# W-9 Form or W-8BEN? - Grad student on J-1 visa



## faulkner27

Hello, all, 

I'm a graduate student in the U.S. on a J-1 visa. I've been living here for over three years, on a stipend I receive from my university. I've just received a SSN to make things a bit easier but am a Non Resident Alien for tax purposes.

I showed the SSN to my U.S. bank last week, in order to update my details, and now I've received a letter from them informing me that I need to complete a W-9 or a W-8BEN.

I'm not a resident of a tax treaty country, which I believe rules out the W-8BEN, so I guess that means I should fill out the W-9. However, the W-9 is apparently(?) for U.S. Citizens and Resident Aliens, so I'm a little confused whether I should still complete it?

I understand banks are required to report interest to the IRS. Is my filling out the W-9 simply me fulfilling the bank's formal request for a Taxpayer Identification Number? A mere matter of identification?

Advice much appreciated.

C.


----------



## BBCWatcher

faulkner27 said:


> I'm a graduate student in the U.S. on a J-1 visa. I've been living here for over three years, on a stipend I receive from my university. I've just received a SSN to make things a bit easier but am a Non Resident Alien for tax purposes.


Who or what declared you a non-resident alien for U.S. tax purposes? You don't get to decide that on your own, unfortunately. The facts of your situation determine your tax status.

One important point is that you can be on a nonimmigrant visa (such as a J-1) but also be a resident alien for U.S. tax purposes. That's downright common. Immigration status and tax status are separately determined. In fact, you can have no legal immigration status whatsoever -- just land in the U.S. and overstay a visa (or visa waiver), for example -- yet be a resident alien for U.S. tax purposes. That's also common.



> I'm not a resident of a tax treaty country, which I believe rules out the W-8BEN, so I guess that means I should fill out the W-9. However, the W-9 is apparently(?) for U.S. Citizens and Resident Aliens, so I'm a little confused whether I should still complete it?

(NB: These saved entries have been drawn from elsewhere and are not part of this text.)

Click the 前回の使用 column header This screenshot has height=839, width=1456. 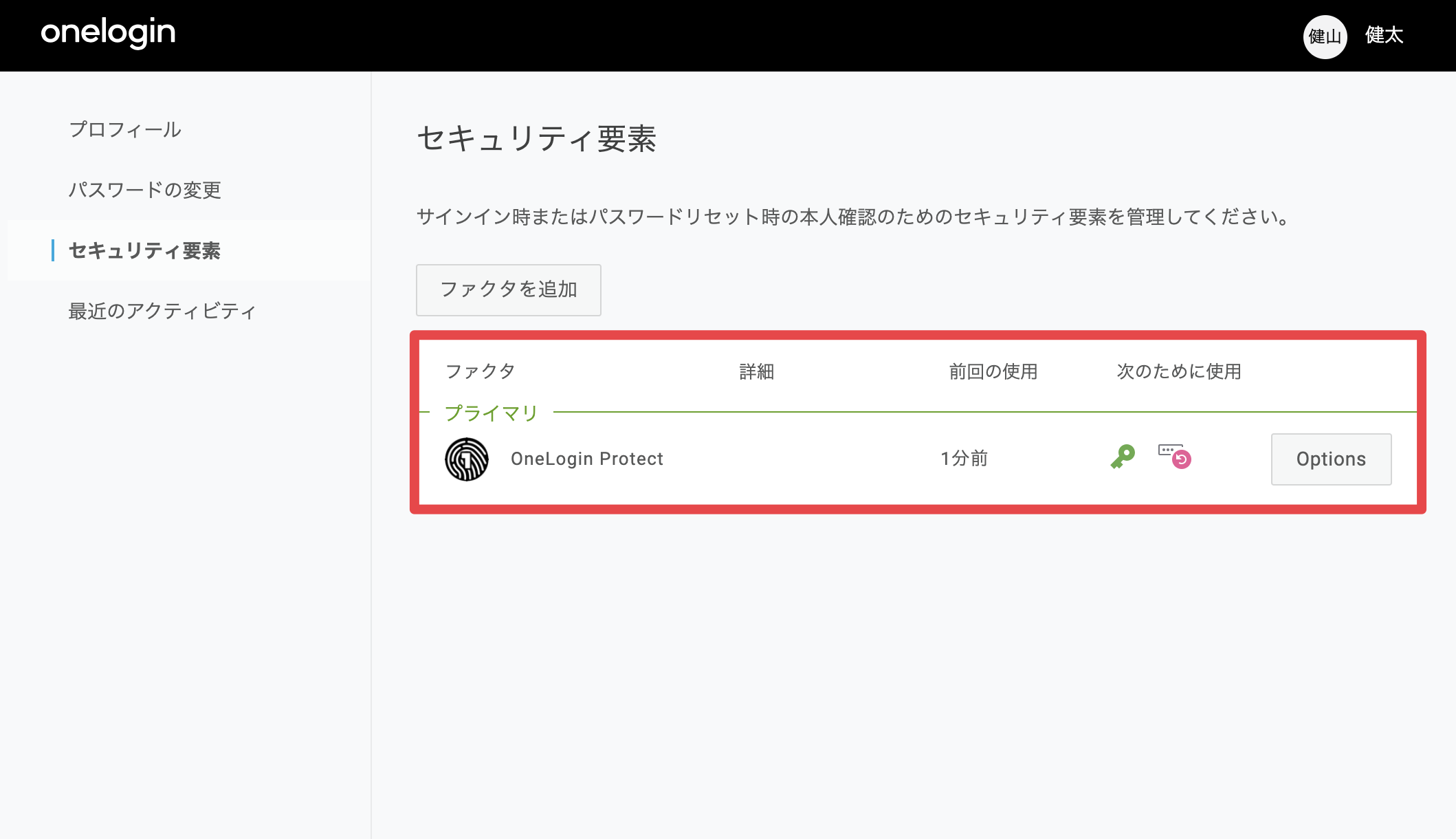click(x=993, y=371)
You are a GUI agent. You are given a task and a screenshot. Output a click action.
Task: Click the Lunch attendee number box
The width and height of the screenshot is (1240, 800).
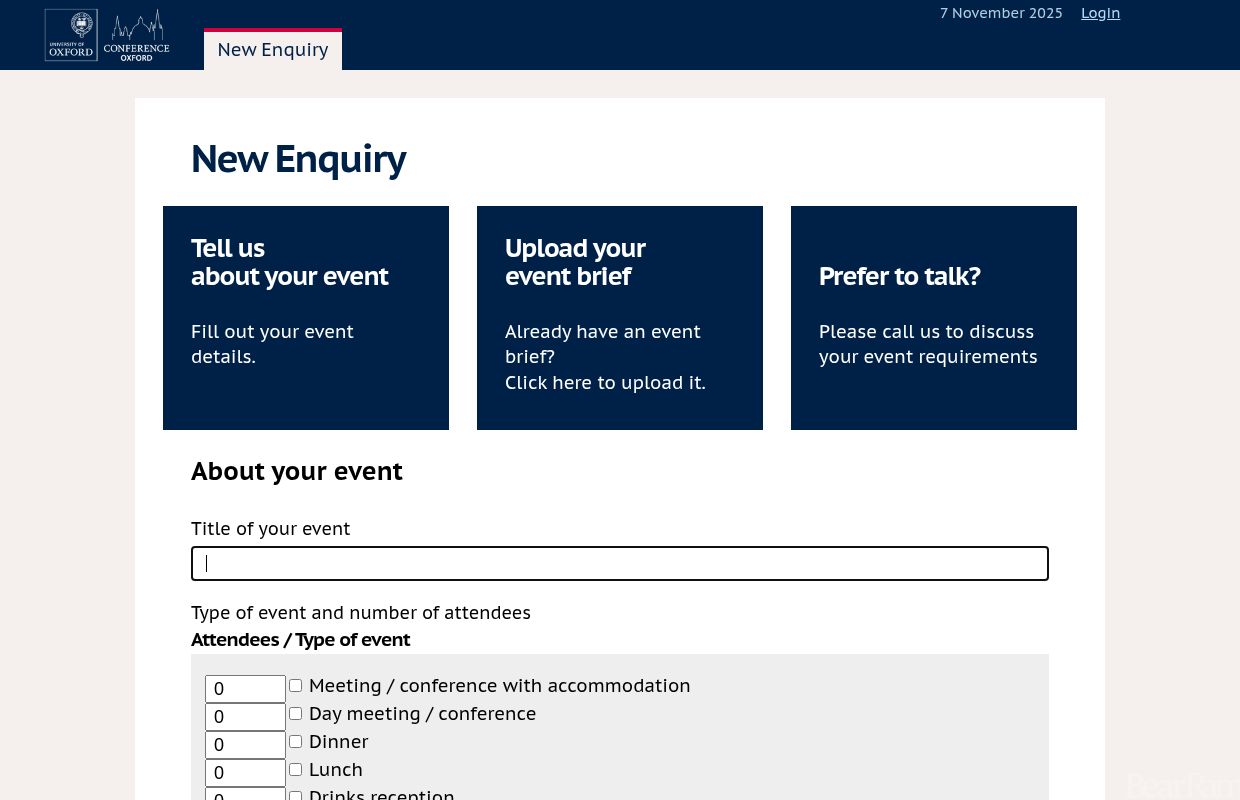pos(245,773)
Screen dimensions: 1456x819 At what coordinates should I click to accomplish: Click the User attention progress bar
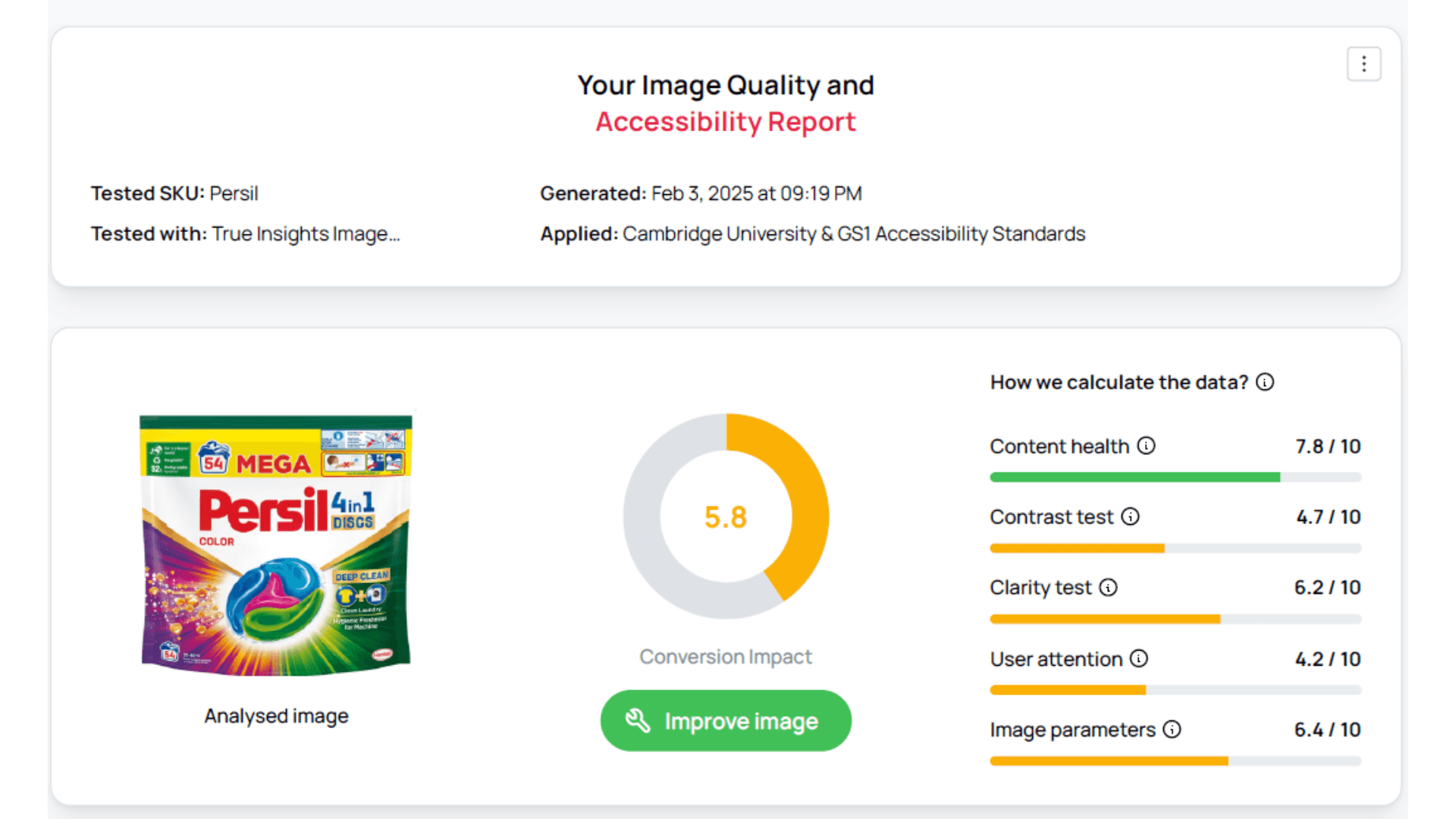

If it isn't a tax treaty that declares you a non-resident alien for U.S. tax purposes, what does/did? Diplomatic status? (Also a treaty.)

To determine whether you are or are not a resident alien for U.S. tax purposes, the IRS publishes some helpful guidance.

Once you figure out your U.S. tax status, if you're a resident alien for U.S. tax purposes you'd fill out a W-9. If you are a non-resident alien for U.S. tax purposes you'd fill out a W-8BEN or IRS Form 8233 depending on the circumstances. See the instructions accompanying Form W-8BEN for more information.


----------



## faulkner27

Many thanks for your response.



BBCWatcher said:


> Who or what declared you a non-resident alien for U.S. tax purposes?


I am on a J-1 visa and I have been in the U.S. for less than five years. I believe that this makes me a non-resident alien for tax purposes - an "Exempt Individual" is the term that characterises me for this period, I believe.


----------



## faulkner27

BBCWatcher said:


> Once you figure out your U.S. tax status, if you're a resident alien for U.S. tax purposes you'd fill out a W-9. If you are a non-resident alien for U.S. tax purposes you'd fill out a W-8BEN or IRS Form 8233 depending on the circumstances.


It would appear that the 8233 is filed by those non-resident aliens who are exempt owing to a tax treaty, while the the W-8BEN is a form filed by non-resident aliens receiving a fellowship, scholarship, or stipend, to claim tax status.

The W-8BEN it is, then!


----------



## BBCWatcher

faulkner27 said:


> I am on a J-1 visa and I have been in the U.S. for less than five years. I believe that this makes me a non-resident alien for tax purposes - an "Exempt Individual" is the term that characterises me for this period, I believe.


Yes, that very well could be, but I'd just double check the IRS's guidance here to be sure. (That page is one click away from the one I gave you earlier.)

To elaborate a bit more, if you end up sorted into the W-8BEN path then don't be too surprised if you leave some of that form blank, particularly line 10. Which seems "weird," but that can be/often is perfectly normal for that form.


----------